• _DOCUMENT EXTRACT_

====

As engineers, both Barnard and Brawn could appreciate these mechanical concerns perhaps far more that the aerodynamicists; certainly the 1991 and later Benettons seem to suggest this. In Formula One, everything is a compromise.
The biggest advancement on the B192 (apart from the introduction of two-piece brake ducts) was the installation of the front dampers. They were mounted on top of the chassis and covered by an easily removable carbon panel. As far as Benetton was concerned, this was a major breakthrough. The B190 had dampers mounted inside the chassis, in an X-pattern: the bottom-mounting of the right damper attached to the left of the chassis, the left damper to the right of the chassis, allowing the driver’s legs to pass underneath. Access to the springs was gained by the two holes in the chassis where the top mountings of the dampers attached to the push-rods. All very awkward.
The B191 was even worse, but there was good reason for it. The 1991 car had the dampers running parallel and above the drivers’ legs. Gaining access to them in order to change the springs, the bump-rubbers or the ride-height involved the rather intimate business of sticking one’s arms in between the driver’s legs and groping around, unable to see, with one’s head resting in the driver’s lap. All rather undignified. The reason for this was that John Barnard had originally intended the B191 to be an active car. Hence, after the actuators had been initially fitted at the factory, there would have been no need to adjust them during the practice and qualifying sessions; all that would have been done via an engineer’s computer. However, as we now know, the B191 was late coming into production and the active programme was shelved in order to try and meet the immovable deadlines of the season. The solution was to fit dampers and springs instead of hydraulic actuators, temporarily turning the suspension into a passive system, but because of all the political upheaval it was a temporary solution which lasted for the entire life of the car.
On the B192, having the dampers mounted atop the chassis was bliss. No further need to stick one’s head inside the cockpit, only to hear Nelson fart and have to listen to him crack up with laughter while one was delving in between his legs, unable to move for fresh air for fear of dropping the spring or a bolt inside the chassis. What a relief! Thankfully, Nelson’s replacement, Martin Brundle, never struck me as the sort of chap who would expel gas on to his mechanics but, nevertheless, being able to readily see and adjust the dampers and not having to blindly grope between the driver’s legs made for altogether more dignified working conditions.

====

• _INPUT DATA_
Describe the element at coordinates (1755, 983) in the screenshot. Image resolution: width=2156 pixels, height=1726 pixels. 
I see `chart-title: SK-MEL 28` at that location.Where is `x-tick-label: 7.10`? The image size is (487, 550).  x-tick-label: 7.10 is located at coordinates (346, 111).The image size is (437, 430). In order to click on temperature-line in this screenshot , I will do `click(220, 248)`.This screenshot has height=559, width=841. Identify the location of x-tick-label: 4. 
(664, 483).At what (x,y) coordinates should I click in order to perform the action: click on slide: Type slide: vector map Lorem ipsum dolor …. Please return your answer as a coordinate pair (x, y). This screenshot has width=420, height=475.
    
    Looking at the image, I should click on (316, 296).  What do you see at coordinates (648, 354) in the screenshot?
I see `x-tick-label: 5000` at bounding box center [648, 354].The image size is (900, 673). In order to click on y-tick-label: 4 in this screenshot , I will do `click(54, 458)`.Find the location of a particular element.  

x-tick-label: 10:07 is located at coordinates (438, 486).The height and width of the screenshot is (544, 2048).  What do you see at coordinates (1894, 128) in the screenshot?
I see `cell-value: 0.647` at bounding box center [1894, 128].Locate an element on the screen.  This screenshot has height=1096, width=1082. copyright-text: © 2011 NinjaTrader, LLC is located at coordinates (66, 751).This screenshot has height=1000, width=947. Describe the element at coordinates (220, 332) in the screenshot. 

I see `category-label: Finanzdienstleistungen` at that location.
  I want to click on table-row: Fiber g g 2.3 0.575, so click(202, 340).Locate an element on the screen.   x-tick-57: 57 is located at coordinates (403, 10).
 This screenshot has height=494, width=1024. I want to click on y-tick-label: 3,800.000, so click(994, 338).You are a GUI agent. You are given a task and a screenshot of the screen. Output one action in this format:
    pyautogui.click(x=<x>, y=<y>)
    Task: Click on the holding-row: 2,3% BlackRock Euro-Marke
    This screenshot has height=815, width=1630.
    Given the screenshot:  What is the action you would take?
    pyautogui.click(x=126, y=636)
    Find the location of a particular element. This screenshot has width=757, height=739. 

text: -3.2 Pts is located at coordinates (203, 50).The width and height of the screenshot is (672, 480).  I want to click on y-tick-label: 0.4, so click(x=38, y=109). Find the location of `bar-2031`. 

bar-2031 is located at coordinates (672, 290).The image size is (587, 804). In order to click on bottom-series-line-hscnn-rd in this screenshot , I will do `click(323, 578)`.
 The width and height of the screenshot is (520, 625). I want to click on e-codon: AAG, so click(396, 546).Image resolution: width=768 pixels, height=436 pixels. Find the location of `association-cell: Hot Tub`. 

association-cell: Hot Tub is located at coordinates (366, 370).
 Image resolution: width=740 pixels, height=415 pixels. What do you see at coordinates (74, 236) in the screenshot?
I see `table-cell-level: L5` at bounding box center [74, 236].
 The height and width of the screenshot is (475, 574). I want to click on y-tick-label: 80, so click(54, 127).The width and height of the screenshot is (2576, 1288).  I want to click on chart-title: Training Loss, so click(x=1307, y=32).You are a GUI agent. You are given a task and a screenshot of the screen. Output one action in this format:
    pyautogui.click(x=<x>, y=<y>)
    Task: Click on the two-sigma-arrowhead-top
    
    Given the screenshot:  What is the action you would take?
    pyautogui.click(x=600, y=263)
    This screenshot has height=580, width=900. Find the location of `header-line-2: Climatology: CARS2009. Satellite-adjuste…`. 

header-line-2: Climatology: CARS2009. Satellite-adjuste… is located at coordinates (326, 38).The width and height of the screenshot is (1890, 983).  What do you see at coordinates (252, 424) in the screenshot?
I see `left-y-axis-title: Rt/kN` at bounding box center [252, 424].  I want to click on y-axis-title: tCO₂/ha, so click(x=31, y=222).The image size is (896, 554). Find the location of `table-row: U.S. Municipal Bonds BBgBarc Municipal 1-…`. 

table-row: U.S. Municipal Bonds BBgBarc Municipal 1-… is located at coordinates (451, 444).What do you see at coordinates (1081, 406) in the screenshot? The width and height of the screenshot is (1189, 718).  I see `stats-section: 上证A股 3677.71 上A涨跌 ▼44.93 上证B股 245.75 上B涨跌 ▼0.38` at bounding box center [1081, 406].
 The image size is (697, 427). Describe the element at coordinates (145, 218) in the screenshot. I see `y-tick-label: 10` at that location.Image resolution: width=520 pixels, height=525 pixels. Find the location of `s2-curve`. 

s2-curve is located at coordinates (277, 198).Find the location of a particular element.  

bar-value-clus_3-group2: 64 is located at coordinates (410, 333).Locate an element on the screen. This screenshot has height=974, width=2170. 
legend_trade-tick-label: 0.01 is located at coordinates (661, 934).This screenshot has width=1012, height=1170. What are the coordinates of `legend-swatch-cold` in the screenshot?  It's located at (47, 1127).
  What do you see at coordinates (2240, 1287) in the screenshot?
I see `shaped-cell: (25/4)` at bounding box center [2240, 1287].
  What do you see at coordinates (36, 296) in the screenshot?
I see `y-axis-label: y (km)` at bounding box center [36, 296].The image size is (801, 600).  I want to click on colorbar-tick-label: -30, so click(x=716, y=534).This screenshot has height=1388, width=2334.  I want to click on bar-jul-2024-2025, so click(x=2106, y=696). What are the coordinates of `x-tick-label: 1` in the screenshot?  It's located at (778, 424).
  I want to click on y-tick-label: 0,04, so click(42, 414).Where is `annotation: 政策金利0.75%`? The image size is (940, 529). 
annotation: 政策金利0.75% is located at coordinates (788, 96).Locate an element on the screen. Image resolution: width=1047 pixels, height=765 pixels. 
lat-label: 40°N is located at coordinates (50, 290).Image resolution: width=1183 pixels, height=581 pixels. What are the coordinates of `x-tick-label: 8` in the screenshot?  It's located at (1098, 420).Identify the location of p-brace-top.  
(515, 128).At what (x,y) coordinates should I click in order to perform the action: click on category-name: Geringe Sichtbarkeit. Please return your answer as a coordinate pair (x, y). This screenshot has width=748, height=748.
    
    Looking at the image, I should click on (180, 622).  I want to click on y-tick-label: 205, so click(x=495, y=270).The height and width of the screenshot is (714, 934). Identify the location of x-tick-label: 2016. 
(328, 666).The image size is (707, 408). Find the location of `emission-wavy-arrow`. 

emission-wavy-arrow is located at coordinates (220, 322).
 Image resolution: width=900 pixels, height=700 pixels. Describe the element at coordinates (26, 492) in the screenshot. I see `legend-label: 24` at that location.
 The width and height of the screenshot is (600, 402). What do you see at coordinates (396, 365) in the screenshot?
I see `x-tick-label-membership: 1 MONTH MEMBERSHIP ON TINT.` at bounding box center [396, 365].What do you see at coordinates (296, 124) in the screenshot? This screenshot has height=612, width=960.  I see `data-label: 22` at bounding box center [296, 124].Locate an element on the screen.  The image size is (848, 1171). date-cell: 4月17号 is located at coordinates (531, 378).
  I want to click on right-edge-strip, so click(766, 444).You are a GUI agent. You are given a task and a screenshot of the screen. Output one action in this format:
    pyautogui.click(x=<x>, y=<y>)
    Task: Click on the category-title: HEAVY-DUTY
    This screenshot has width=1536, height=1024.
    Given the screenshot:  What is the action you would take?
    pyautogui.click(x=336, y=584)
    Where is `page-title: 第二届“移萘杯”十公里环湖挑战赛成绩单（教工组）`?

====

• _TASK OBJECTIVE_
Continue the account of Benetton's damper mountings from where it stops.

• _RESPONSE BELOW_
Oddly – despite its rather unsavoury side effects – the fact that someone can possess the ability to pass wind almost on cue has always struck me as being quite a talent. I remember reading somewhere that many years ago, around the turn of the century, a Frenchman became so good at it that he managed to produce his own stage show entirely based on that very skill. Apparently, he became famous throughout the music halls of Paris and as his fame spread, people would pack the theatres to listen to his nightly performances, where – using just the lower half of his body – he would recreate amusing incidents of daily French life. What a curious evening’s entertainment.
With all the comings and goings throughout the latter months of 1991, the development of the B192 was considerably behind schedule, something which was only to be expected as the design of the following year’s car normally begins in June or July of the previous season. So, knowing that we had lost over six months’ design time, the decision was taken to start the season with the 1991 car and introduce the B192 as soon as it was feasible to do so. The B191 was used for the first three races, the long-haul, intercontinental ‘fly-aways’ of South Africa, Mexico and Brazil. The car was renamed the B191B (although, as far as I can remember, there were no significant changes made to it to really warrant the B suffix). Certainly it was sound logic to use the old car for these three long-distance races; when the team is out of practical reach of the factory, they want a car that they are familiar with, that they thoroughly understand and that, above all else, is going to be reliable. When you’re stranded in the middle of South America, having new-car teething problems can be a terrifying prospect. When racing in Europe the teams can easily have new parts machined and flown out to them within the space of a few hours of encountering a problem at the circuit, but when encamped on the opposite side of the planet, things aren’t that easy.
This gradual phasing-in of new cars was something that was quite common at one time: for example, Benetton issued the B190 in Imola, the third race of the season; the B191 was introduced at Imola too; the B192 in Barcelona; and as we mentioned earlier, Williams didn’t bother issuing a new car in 1992 at all. But the constant rule changes that the sport has been undergoing since 1994 have meant that it has proved impossible to continue with such a useful policy. A car that was built to the 1994 rules was outside the 1995 regulations, therefore the B195 cars were unable to be raced the following year (the same thing happened in 1996, 1997, etc.). The 1992 season might not have brought Benetton or our drivers any championships, but it wasn’t a disaster by any means. We were making progress, and we finished the year with a third place in the Constructors’ Championship, just nine points behind McLaren.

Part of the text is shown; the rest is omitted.